The Guy Who’s Too Old to Be Trick-or-Treating
This character usually comes in the form of a middle-aged man of questionable nature. There are many reasons he’s grounds for major suspicion. First, what is an adult male doing in a massive bunny suit? Second, why is he alone? Maybe the dude’s being super dad and sucking it up for the sake of getting his kids candy, or maybe he’s just a Halloween superfan. We’re sure he’s a nice guy, but either way, he just gives us weird man chills.
The Granny Who Gives Out Pretzels
There are few worse things on Halloween than getting anything but candy as a treat. We’re talking about popcorn, cheese crackers and, the biggest offender, pretzels. But when said snack comes from a dear old granny, heck-- we can’t seem ungrateful! She’s simply delighted to have so many visitors, and we can’t kill her Halloween buzz. Granny has no idea pretzels are among the most uncool foods to pawn out on this holiday, but we can’t let her find out; she’s way too cute.
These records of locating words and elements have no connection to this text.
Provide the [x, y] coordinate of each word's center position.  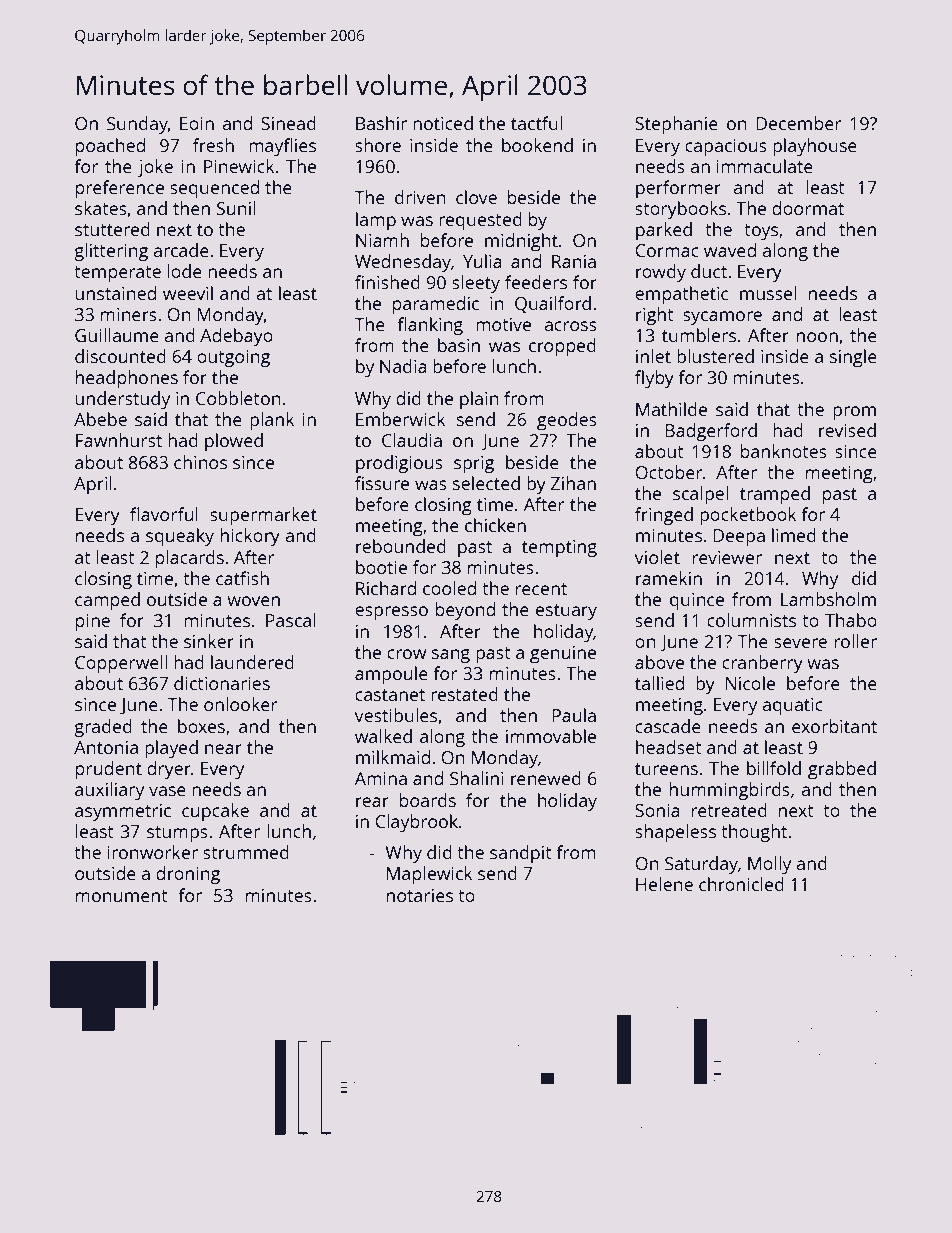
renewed [546, 778]
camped [107, 601]
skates [101, 208]
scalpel [700, 495]
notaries [420, 895]
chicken [495, 525]
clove [476, 197]
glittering [111, 252]
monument [122, 896]
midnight [521, 242]
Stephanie [676, 125]
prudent [109, 770]
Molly [769, 865]
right [655, 316]
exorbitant [834, 726]
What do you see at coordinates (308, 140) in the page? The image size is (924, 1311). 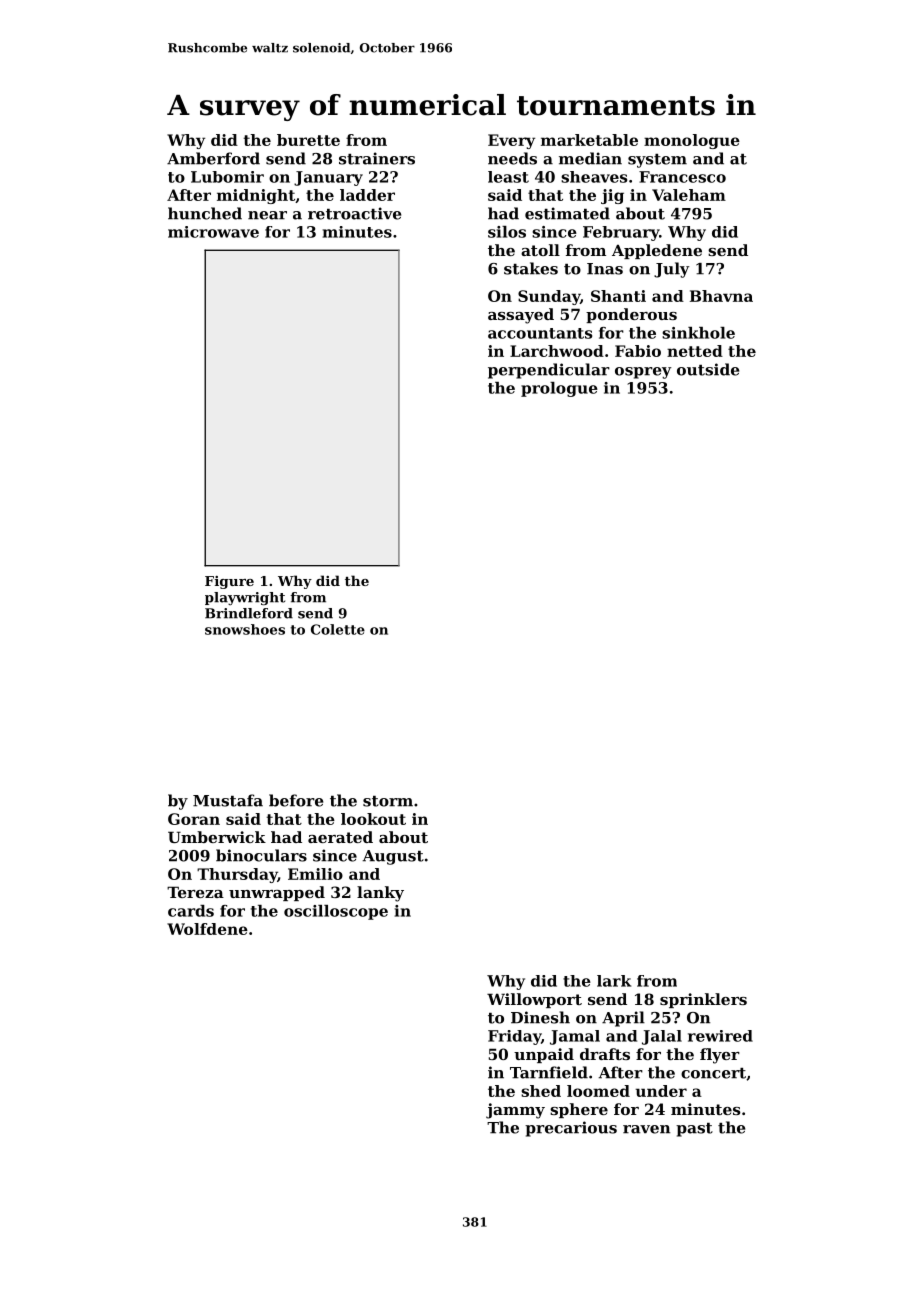 I see `burette` at bounding box center [308, 140].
The Super Scary Halloweener
October 31st is the one night a year when dressing up like a half-alive zombie with a gross alien crawling out of the stomach is socially acceptable. But that doesn’t lessen the scare-our-pants-off-and-then-some terrifying factor that’s involved. We see the costume and instantly let out an involuntary body spazz or sudden shriek. We can’t help it! It’s not everyday we see realistic blood and guts and gore, so what’s a fellow Halloweener to do? Run. Run away from this person as fast as you can, because the line between reality and costume play runs very, very thin here, and you don’t want to be caught in a scuffle with this character. Ohhhh, no.
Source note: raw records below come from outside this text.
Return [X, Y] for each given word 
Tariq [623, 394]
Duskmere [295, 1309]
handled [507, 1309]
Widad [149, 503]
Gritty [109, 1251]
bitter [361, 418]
The Costume-less Candy-Seeker
When it comes to Halloween, there’s one major rule all participants must follow: if you want candy, you have to be in costume. It’s basic courtesy, right? Not according to the costume-less candy seeker. This clever guy thinks he’s way too cool to be dressing up as Honey Boo Boo Child or Potato Jesus, but it’s simply unacceptable. Don’t be a Halloween party pooper, you party pooper! Slip on a glitzy dress, gain a Southern accent, and carry a pot of “sketti” -- you’ll get candy from us, and we’ll all have a grand ol’ time.